▶ [Aim of the task]
Locate "Where should I" in the records below, then copy its line and every following line exactly, without the pictures.

# # # # # # #

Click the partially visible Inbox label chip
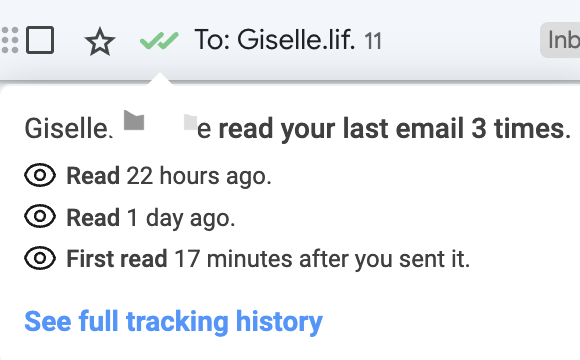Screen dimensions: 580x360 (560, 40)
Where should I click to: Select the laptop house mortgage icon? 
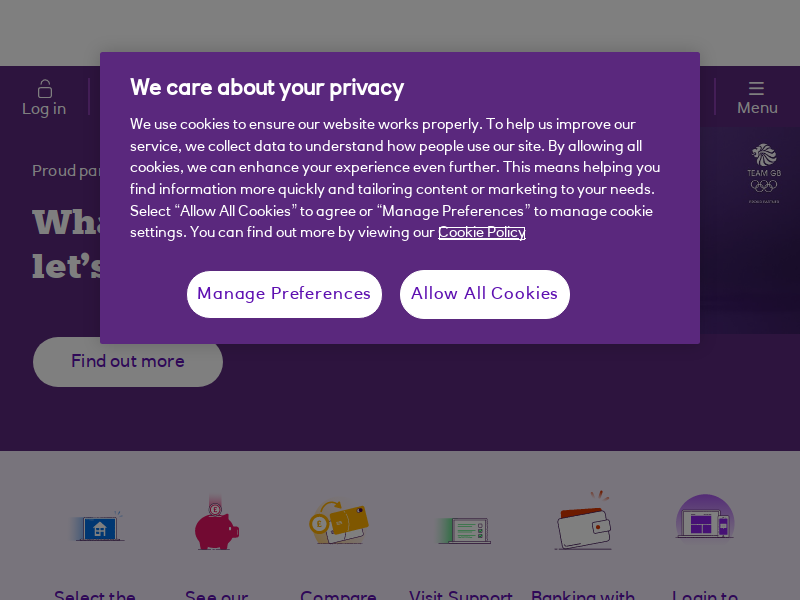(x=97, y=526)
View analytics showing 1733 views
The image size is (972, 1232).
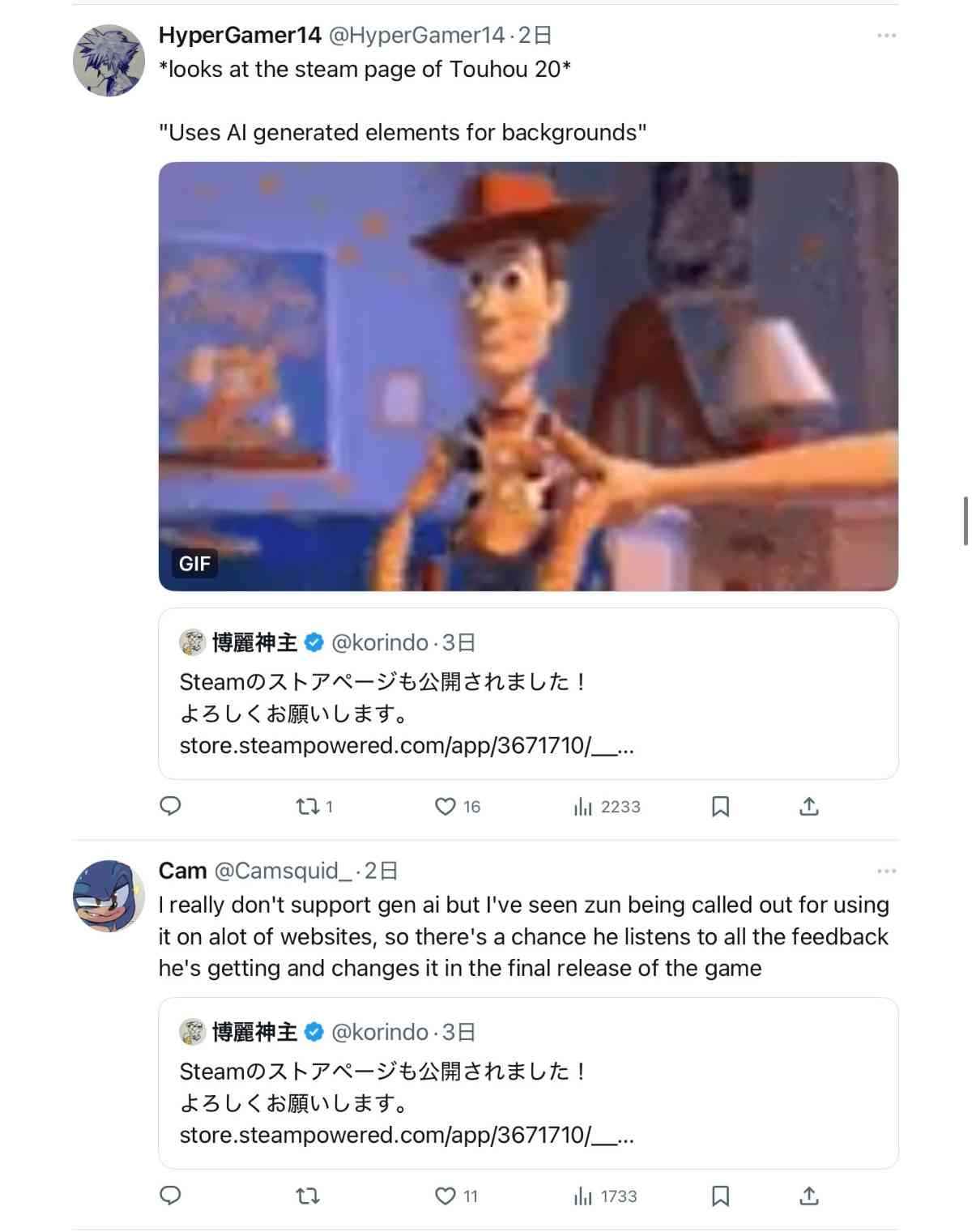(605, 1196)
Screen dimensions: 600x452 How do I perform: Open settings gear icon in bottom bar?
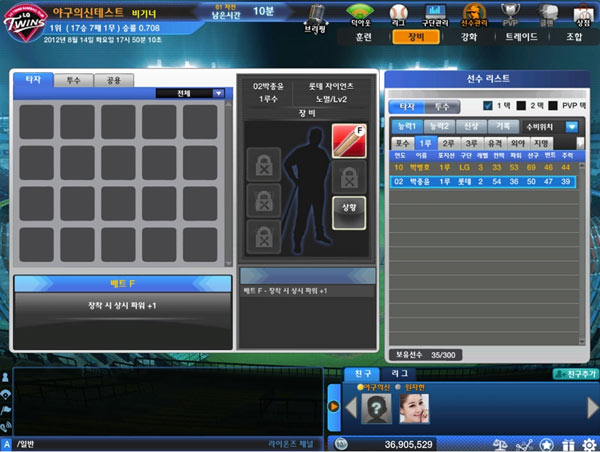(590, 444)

# # # # # # #

▶ [Expected answer]
Where should I click to: Select the laptop house mortgage icon? 
(x=97, y=526)
View analytics showing 1733 views
The image size is (972, 1232).
(605, 1196)
Screen dimensions: 600x452 How do I perform: Open settings gear icon in bottom bar?
(590, 444)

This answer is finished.